On 5 December 2019, after failing to be re-signed by the Gold Coast, it was revealed that Lee had signed on with Queensland Cup outfit, the Easts Tigers, for the 2020 season.

===2020===
Lee signed with the Melbourne Storm and he featured in the 2020 NRL Nines hosted at Perth, Australia.

In round 4 of the 2020 season, Lee made his Melbourne Storm debut against the Rabbitohs at AAMI Park. Lee played centre in the Storm's 2020 NRL Grand Final over the Penrith Panthers in a 26–20 win.

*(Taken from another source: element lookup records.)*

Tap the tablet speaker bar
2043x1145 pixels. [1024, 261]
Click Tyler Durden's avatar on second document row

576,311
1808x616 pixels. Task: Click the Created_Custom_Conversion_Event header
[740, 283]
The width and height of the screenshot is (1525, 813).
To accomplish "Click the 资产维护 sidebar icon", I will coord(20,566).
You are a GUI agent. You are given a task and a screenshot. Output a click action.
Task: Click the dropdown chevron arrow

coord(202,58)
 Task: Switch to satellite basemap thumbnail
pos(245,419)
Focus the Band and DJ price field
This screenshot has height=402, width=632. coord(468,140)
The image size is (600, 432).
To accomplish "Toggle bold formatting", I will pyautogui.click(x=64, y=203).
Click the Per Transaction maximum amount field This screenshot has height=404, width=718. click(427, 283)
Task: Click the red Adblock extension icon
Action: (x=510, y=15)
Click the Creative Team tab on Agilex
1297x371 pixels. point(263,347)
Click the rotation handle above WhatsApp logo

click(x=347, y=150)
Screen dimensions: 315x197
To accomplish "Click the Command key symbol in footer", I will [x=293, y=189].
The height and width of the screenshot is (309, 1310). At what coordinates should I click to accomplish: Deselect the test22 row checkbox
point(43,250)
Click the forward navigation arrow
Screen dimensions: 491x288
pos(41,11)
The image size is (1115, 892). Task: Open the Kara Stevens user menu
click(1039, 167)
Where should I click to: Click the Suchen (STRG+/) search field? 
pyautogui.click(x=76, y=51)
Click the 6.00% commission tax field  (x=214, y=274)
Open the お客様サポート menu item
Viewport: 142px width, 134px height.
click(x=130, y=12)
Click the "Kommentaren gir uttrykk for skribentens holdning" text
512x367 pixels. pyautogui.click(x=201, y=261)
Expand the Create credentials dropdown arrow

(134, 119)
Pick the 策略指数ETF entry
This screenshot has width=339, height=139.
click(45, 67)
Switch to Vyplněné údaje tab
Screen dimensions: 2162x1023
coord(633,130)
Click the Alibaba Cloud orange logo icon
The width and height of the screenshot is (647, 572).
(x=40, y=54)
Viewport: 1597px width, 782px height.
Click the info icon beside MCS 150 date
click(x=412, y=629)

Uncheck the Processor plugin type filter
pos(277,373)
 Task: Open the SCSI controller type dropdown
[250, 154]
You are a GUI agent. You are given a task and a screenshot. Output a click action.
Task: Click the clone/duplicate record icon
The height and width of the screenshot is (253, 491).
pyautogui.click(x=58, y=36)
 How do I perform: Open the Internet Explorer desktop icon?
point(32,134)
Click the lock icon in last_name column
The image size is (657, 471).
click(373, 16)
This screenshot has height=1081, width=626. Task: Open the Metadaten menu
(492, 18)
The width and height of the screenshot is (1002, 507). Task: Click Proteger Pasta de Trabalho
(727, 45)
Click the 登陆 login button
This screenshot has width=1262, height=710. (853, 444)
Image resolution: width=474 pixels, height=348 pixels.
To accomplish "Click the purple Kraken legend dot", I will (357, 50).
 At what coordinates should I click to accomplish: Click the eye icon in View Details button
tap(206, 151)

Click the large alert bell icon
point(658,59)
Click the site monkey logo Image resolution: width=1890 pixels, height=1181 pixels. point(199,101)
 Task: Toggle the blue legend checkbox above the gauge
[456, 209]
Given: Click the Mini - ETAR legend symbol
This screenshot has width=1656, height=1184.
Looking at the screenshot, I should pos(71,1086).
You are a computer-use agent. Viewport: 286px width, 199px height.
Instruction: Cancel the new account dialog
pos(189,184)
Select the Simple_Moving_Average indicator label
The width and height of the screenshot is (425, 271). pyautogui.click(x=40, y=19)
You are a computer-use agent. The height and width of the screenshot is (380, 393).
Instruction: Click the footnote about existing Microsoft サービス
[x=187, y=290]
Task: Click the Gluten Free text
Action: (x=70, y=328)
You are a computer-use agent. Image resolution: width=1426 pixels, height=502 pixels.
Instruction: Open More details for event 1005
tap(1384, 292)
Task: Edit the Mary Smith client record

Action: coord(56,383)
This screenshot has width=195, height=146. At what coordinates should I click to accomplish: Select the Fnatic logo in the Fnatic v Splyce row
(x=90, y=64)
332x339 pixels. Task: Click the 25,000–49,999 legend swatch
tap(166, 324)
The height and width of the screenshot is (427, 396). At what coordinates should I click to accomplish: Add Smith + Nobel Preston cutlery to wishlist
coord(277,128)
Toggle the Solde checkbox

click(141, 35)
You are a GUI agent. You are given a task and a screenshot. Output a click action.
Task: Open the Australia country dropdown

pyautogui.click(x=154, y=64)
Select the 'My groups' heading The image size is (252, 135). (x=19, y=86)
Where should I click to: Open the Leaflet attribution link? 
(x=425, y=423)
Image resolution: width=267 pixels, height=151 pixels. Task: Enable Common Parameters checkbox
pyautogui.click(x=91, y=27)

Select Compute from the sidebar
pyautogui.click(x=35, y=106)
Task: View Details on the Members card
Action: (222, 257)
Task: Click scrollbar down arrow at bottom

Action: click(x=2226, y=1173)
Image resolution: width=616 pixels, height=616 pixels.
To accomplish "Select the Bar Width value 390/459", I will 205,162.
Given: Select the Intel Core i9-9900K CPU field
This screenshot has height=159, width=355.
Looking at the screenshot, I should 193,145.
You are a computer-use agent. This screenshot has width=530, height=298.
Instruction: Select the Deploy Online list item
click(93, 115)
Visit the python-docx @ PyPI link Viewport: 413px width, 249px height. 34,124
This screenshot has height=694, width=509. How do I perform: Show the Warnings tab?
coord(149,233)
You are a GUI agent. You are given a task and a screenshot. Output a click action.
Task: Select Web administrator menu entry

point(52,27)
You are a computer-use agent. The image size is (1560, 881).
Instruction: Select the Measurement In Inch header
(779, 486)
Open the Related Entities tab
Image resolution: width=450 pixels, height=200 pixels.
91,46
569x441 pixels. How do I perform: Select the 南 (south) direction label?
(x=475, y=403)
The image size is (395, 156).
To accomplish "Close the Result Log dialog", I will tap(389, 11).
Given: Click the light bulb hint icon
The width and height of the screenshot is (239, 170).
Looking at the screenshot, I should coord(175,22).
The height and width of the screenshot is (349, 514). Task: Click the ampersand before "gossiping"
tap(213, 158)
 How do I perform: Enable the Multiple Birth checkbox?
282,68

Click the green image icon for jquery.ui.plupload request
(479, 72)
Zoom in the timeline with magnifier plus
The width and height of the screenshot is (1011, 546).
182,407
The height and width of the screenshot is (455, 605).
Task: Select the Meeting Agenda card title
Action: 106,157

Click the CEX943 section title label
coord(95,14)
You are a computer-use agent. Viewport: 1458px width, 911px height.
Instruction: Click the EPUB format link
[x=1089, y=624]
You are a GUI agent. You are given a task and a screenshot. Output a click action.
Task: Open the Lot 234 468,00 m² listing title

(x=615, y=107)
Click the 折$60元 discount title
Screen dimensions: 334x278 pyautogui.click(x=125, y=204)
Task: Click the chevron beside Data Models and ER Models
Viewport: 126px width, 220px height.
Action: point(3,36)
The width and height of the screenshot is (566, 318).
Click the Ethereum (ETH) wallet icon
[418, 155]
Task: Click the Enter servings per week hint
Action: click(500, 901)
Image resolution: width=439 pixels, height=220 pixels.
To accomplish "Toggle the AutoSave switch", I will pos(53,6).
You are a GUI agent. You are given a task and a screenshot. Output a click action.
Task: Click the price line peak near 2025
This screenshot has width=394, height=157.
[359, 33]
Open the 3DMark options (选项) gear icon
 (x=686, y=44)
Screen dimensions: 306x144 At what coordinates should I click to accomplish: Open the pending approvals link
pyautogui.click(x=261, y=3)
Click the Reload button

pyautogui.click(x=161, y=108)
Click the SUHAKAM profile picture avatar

He was selected to play for the Queensland Maroons in the third game of the 2020 State of Origin series, debuting alongside his cousin Edrick Lee in a series-clinching victory.

===2021===
On 28 May 2021, Lee signed a two-year contract to join the Brisbane Broncos to start in 2022. Restricted by injuries, Lee only made four appearances for Brisbane Tigers in the 2021 Queensland Cup, not making it back to the Broncos squad.

===2022===
In June, Lee signed a two-year deal to join the newly admitted Dolphins (NRL) team ahead of the 2023 NRL season.

===2023===
In round 1 of the 2023 NRL season, Lee made his club debut for the Dolphins in their inaugural game in the national competition, defeating the Sydney Roosters 28–18 at Suncorp Stadium. At the end of the season, Lee's departure from the club was announced.